For instance, a handful of representatives of indigenous communities were on hand at the annual gathering, in part to try to reframe climate change as a “human issue.”
Former President Anote Tong of Kiribati, one of the many low-lying Pacific Island nations threatened by sea level rise, was there for the screening of “Anote’s Ark” among world documentary features. The film tells the story of the first climate change refugees and warns of the unstoppable rise of sea level.
In the documentary, Anote acknowledges “it’s a bit late to reduce fossil fuels,” as he prepares islanders to relocate to New Zealand.
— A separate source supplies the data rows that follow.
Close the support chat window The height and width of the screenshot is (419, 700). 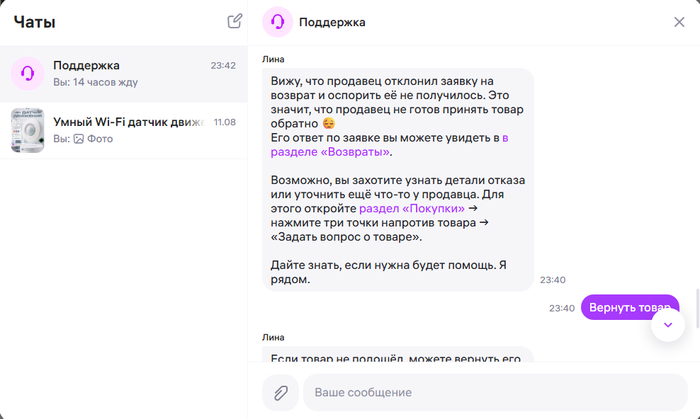(679, 22)
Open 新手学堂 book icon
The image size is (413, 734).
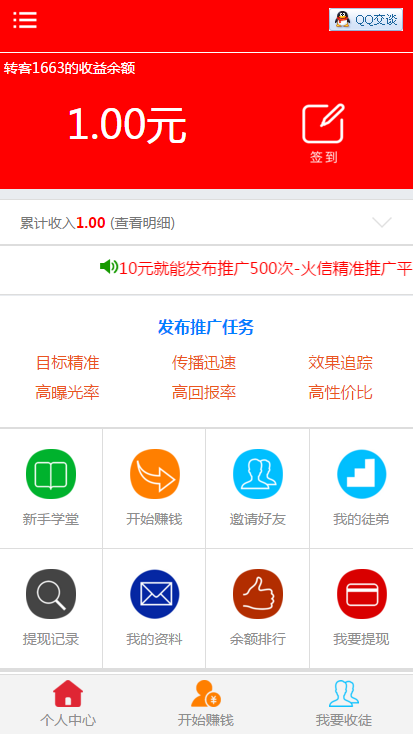click(51, 474)
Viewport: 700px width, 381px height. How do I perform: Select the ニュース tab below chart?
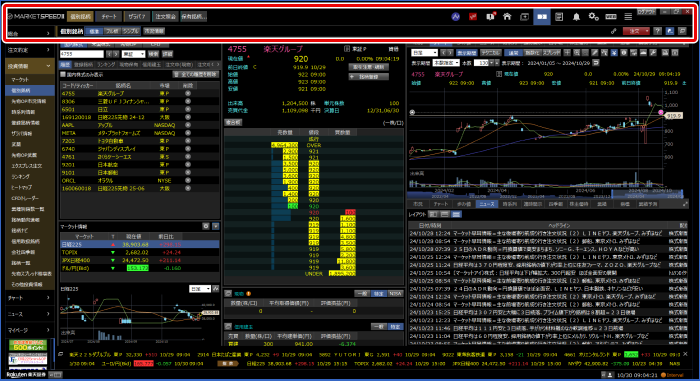(487, 204)
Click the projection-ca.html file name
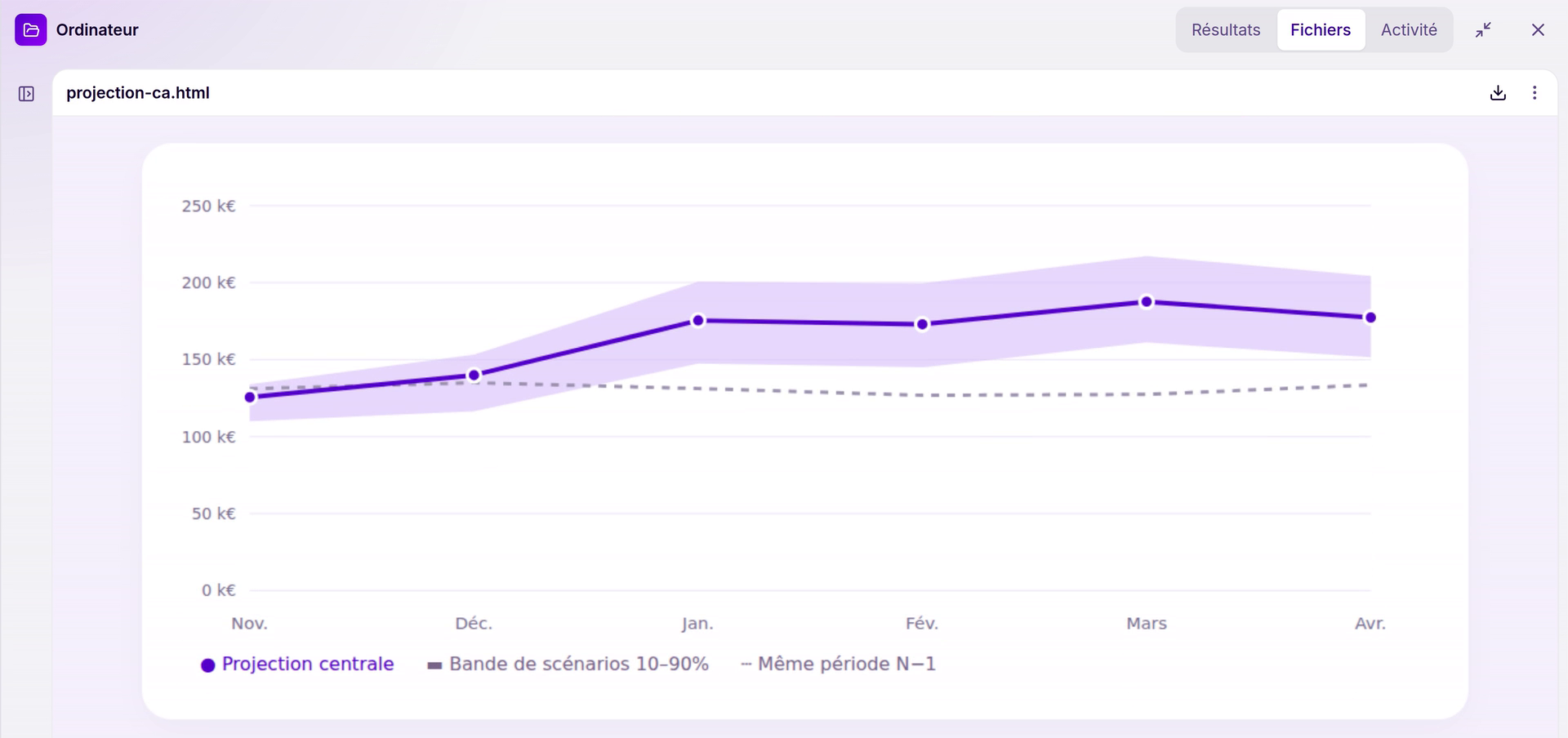 tap(138, 93)
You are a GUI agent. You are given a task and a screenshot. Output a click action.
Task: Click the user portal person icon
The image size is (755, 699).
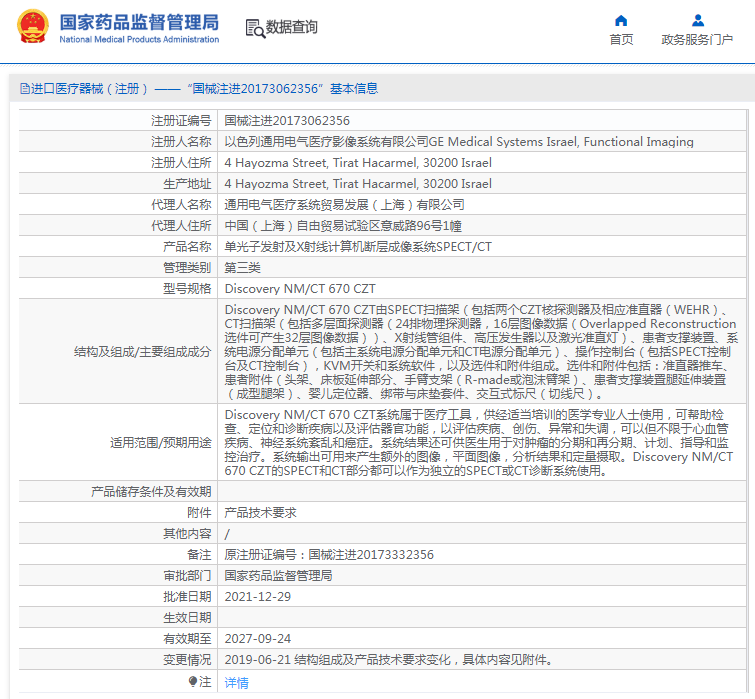[698, 21]
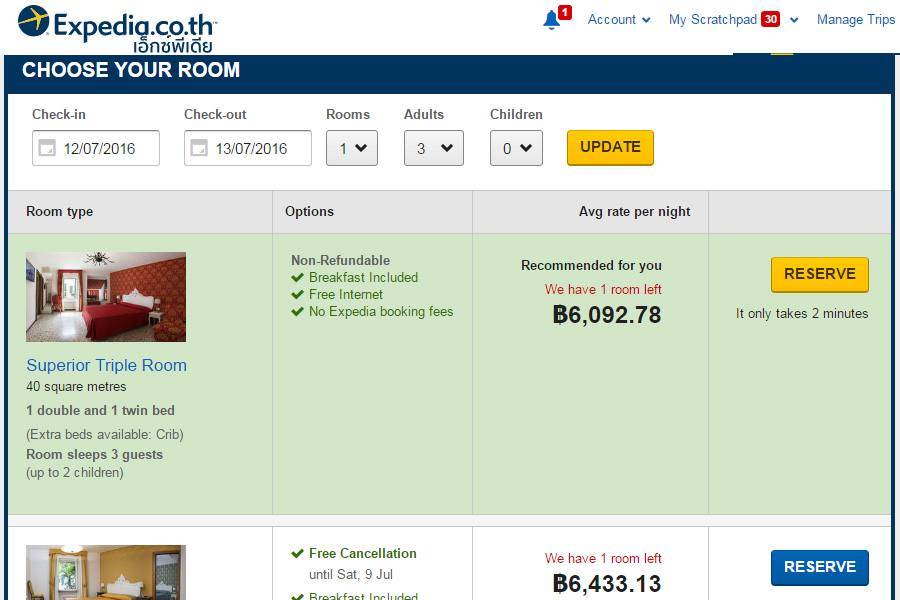The height and width of the screenshot is (600, 900).
Task: Click the Free Cancellation option text
Action: (x=362, y=553)
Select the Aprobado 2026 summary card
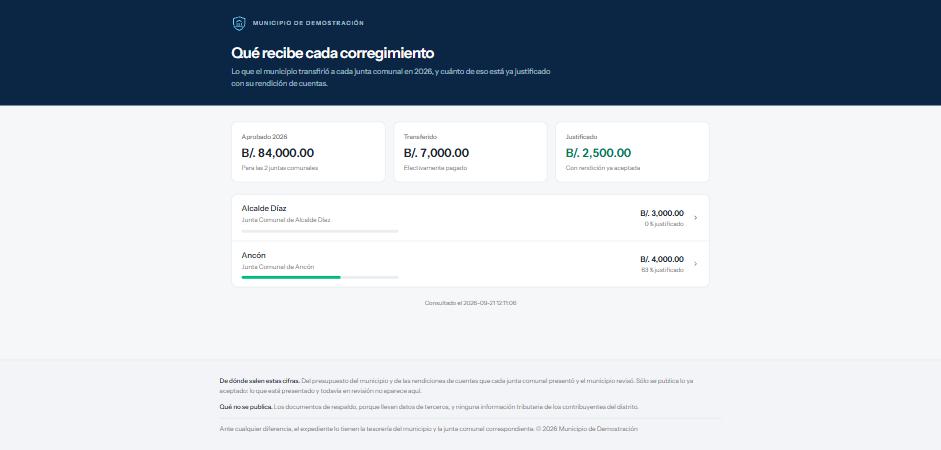This screenshot has height=450, width=941. point(308,152)
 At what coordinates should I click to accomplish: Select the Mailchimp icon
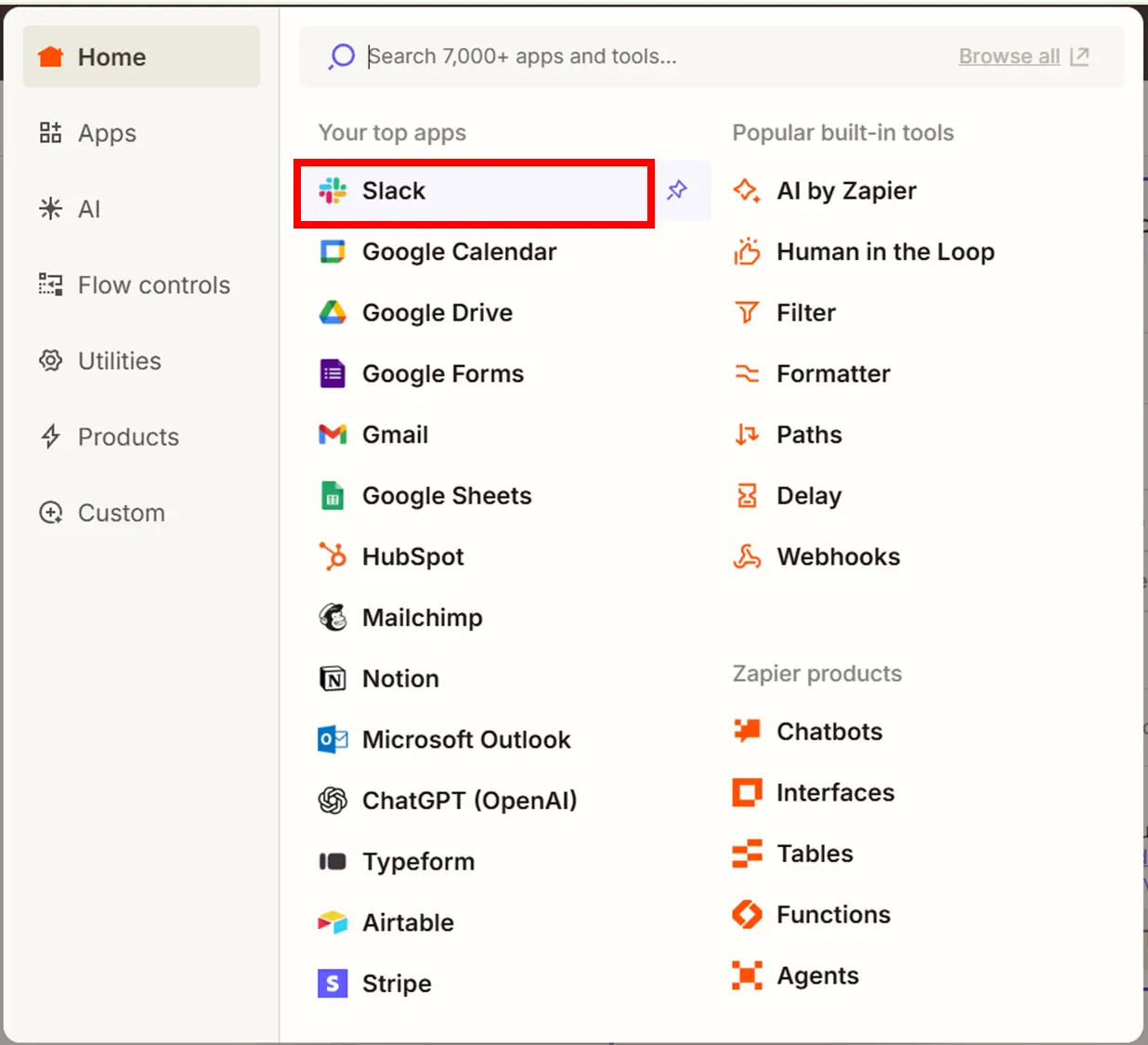pos(333,618)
The documentary “Science Fair” explores how high school students from around the world confront environmental threats in their homelands. Photo: Courtesy of Sundance Institute/Pete Alton |
“We need a miracle,” Anote added. And yet, in an interview he assures me he has hope. “It’s a matter of when and how [it] will happen. … A global consensus is needed, with concrete solutions, especially for front line issues” such as his country faces.
While Anote has not met with Trump, he says he’s willing to. “[Trump] must have compassion as a human being,” Anote says, adding “He has not yet connected with the issue.”
Other films considered the issue of disappearing natural landscape and overdevelopment, such as “Leave No Trace,” in which military vets unprepared to return to normal life prefer living in wilderness encampments, only to be chased out by park rangers.
And two excellent documentaries, “Inventing Tomorrow” and “Science Fair,” showcase the largest convening of high school students from around the world for Intel’s International Science and Engineering Fair, where young innovators gather to confront environmental threats in their homelands with new ideas for testing water purity, combating air pollution and arming citizens with needed health information.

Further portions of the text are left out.